Was ist die Elektrostimulation?

Elektrostimulation
Die Elektrostimulation ist eine therapeutische Reizung durch eine angelegte Spannungsquelle. Elektrostimulative Verfahren kommen vor allem bei Nervenausfällen zum Einsatz.

Die Elektrostimulation ist eine therapeutische Reizung durch eine angelegte Spannungsquelle. Elektrostimulative Verfahren kommen vor allem bei Nervenausfällen zum Einsatz. Wenn periphere Nerven des Körpers ausfallen, kommt es insbesondere an Armen und Beinen oft zum Abbau der Muskelzellen im Versorgungsgebiet des gelähmten Nervs.
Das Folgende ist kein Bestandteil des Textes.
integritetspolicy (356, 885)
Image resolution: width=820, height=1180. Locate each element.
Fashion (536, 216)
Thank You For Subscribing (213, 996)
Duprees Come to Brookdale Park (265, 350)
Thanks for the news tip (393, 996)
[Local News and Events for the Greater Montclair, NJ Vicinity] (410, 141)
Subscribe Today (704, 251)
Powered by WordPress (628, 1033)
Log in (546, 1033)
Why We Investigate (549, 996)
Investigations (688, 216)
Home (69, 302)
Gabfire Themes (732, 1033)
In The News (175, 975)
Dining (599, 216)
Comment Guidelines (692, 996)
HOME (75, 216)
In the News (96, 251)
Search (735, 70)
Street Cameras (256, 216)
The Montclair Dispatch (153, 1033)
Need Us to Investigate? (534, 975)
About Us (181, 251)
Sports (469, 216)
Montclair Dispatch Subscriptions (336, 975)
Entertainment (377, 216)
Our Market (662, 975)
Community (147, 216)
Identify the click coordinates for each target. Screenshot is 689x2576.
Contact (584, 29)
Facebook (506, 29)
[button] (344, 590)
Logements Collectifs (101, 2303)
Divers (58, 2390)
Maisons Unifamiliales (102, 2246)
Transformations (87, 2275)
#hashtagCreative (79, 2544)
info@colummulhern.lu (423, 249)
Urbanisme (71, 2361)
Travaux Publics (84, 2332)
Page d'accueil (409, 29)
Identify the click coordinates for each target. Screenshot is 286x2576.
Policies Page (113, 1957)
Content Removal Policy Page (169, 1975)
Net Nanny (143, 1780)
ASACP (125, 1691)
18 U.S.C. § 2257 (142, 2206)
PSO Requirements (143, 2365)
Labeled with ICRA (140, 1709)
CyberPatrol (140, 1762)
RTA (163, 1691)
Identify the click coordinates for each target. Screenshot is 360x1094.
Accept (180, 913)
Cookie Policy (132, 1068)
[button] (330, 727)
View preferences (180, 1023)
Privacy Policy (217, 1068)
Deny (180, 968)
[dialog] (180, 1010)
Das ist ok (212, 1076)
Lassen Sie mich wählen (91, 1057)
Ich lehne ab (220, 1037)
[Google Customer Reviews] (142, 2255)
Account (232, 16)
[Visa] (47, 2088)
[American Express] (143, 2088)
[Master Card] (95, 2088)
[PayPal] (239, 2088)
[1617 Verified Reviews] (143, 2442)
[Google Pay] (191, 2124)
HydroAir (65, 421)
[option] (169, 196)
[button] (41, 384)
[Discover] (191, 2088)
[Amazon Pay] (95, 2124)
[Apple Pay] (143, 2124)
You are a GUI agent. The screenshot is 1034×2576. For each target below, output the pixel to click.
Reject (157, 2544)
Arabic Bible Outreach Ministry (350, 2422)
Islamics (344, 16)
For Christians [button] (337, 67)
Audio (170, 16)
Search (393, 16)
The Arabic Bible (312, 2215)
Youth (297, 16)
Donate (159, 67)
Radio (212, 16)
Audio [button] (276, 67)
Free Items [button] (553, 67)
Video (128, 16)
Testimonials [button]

Dieser Abbau hängt damit zusammen, dass die Muskeln keine elektrischen Signale mehr über den Nerv erhalten. Die Signale des Nervs können durch elektrostimulierende Therapien ersetzt werden. In einer solchen Therapiesitzung senden angebrachte Elektroden geringe Stromstöße ins Gewebe aus und steuern damit den betroffenen Nerv an. Durch die Ansteuerung erreichen den bedrohten Muskel stimulierende Signale, die eine Muskelkontraktion zur Folge haben. Aufgrund der so herbeigeführten Kontraktionen stellen sich idealerweise keine Atrophien des gelähmten Muskels ein.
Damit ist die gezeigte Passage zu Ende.